В деревенской глуши мы окружены людьми темными и бедными, которым мы
обязаны помогать, которых мы призваны просвещать. Но эта помощь, это
учительство только оттеняют ту бездну, умственную и житейскую, которая
отделяет нас от этих людей, но не наполняет ее. Чтобы она наполнилась,
чтобы она изгладилась, нужно подняться выше. Только пред Богом
существует равенство на земле. Только в служении Ему дано нам вкусить
это равенство, коего неутолимо жаждет наша душа. Только тут, на клиросе
бедной церкви, в общих стараниях о деле, не приносящем никакой земной
пользы, дано нам нелицемерно чувствовать, дано нам радостно сознавать,
что малограмотный крестьянский мальчик не хуже, а лучше нас, что не мы
ему, а он нам оказывает великое благодеяние. Ведь по-церковному мы
читаем плохо и в церкви читать не дерзаем. Да и умеем ли мы молиться
так, как молятся крестьяне?
К.П. Победоносцев — С.А. Рачинскому:
Любопытное, печальное явление. Ваша записка об образцовых школах
(1884) разослана была во все епархии на обсуждение епархиальных
училищных советов. Теперь отовсюду прислано множество пространных о ней
отзывов. Представьте, что все относятся к ней отрицательно, и что
многие возражения направлены против церковно-славянского языка и
чтения. Не поразительно ли это явление, показывающее, до чего внедрился
яд фальшивых методов в умы просвещенных батюшек. Более надежды на
следующие поколения.
Н.И. Ильминский* — К.П. Победоносцеву:
У нас в духовенство всосалось пренебрежение к славянщине. Готовы все
побоку. Поэтому мне еще сильнее и настоятельнее желательно напечатать
четвероевангелие на древне-славянском языке: авось, этой искрой
затлеется угасающее чувство родного славянского и православного дела.
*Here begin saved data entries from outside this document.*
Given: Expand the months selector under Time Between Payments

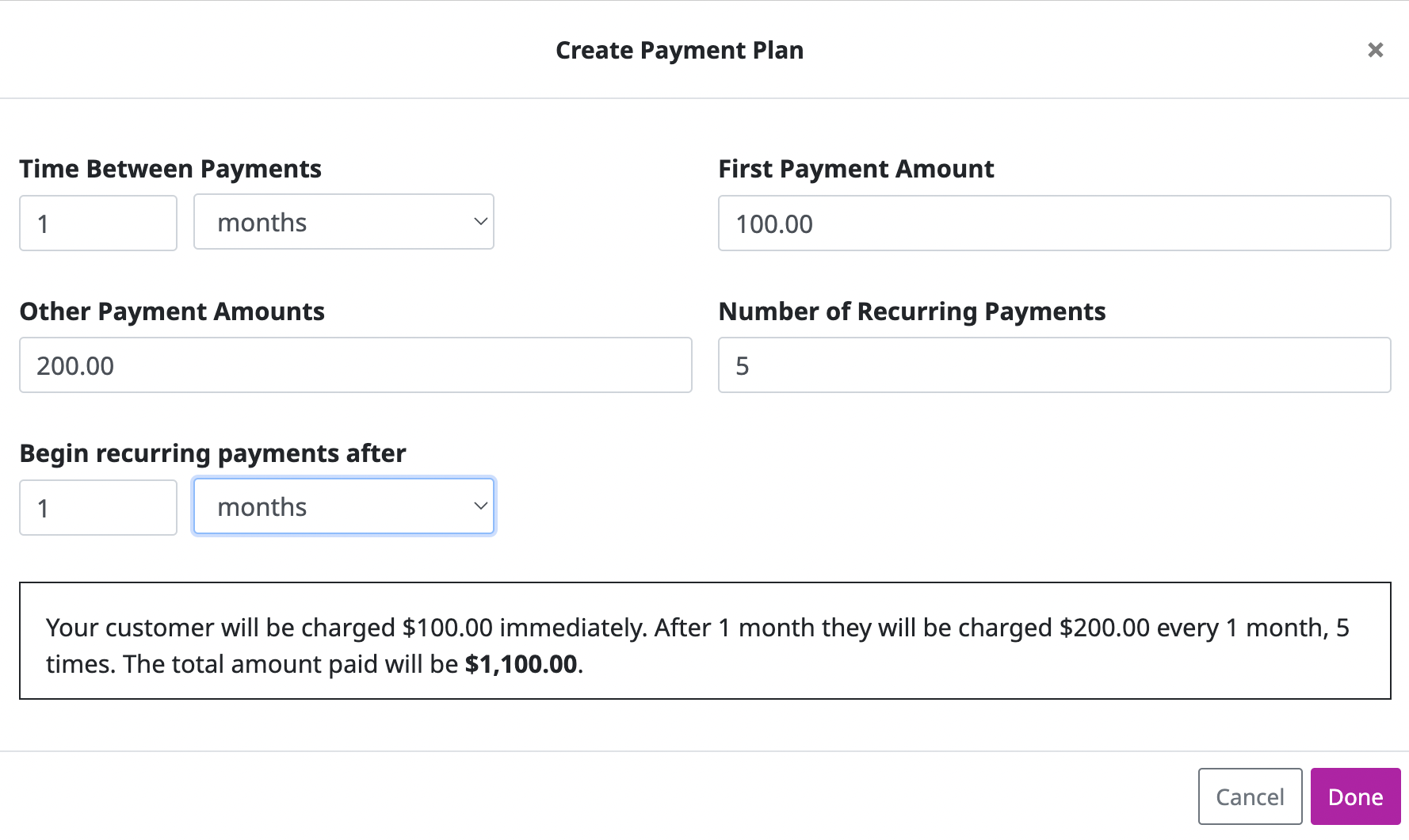Looking at the screenshot, I should (x=344, y=222).
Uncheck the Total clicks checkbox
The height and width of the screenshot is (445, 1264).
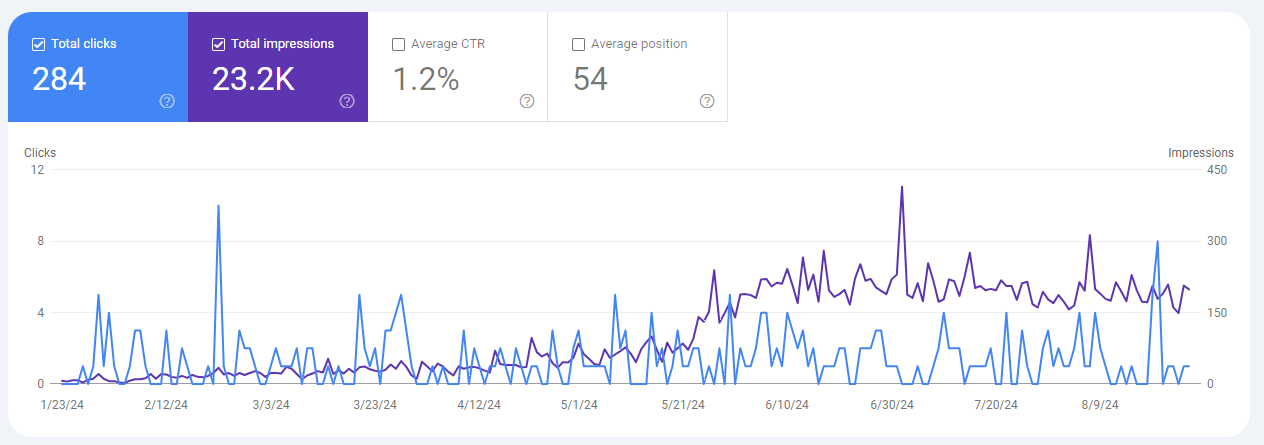38,44
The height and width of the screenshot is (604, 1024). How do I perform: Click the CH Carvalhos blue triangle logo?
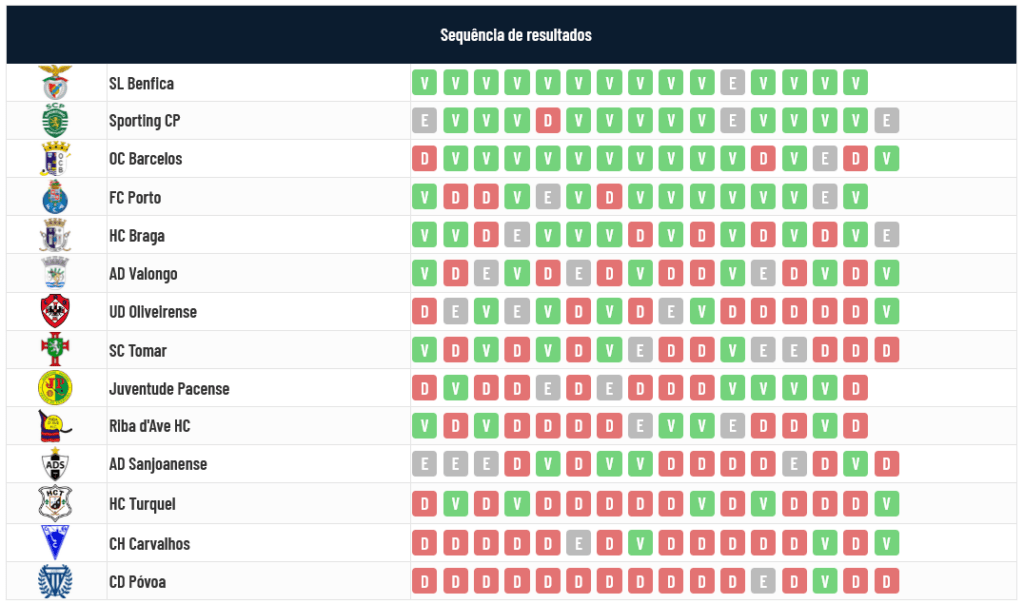coord(55,543)
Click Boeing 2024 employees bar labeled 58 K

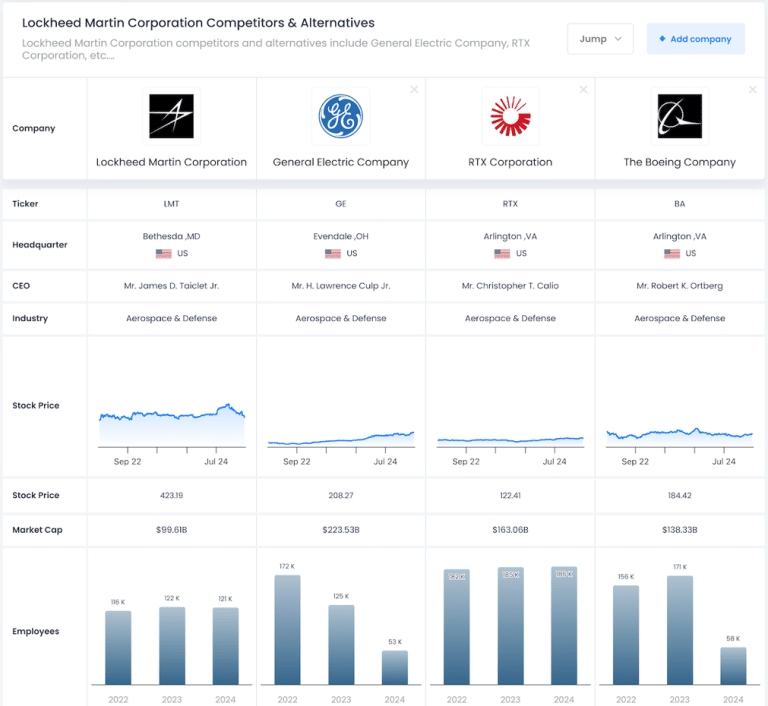(x=733, y=666)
Самая опасная для русской Церкви сила, заявил один протестант, это
Новый Завет на русском языке. Понятно, почему иностранные миссионеры с
такою настойчивостью распространяют русский перевод Библии и Нового
Завета; трудно только понять, с какой стати мы, русские, так усердно
содействуем их видам. Если православные мiряне принимают русский
перевод Евангелия и бросают текст славянский, то они порвали уже связь
с православной церковностью.
* Русский церковный педагог, просветитель инородцев, ревностный охранитель церковно-славянской грамоты.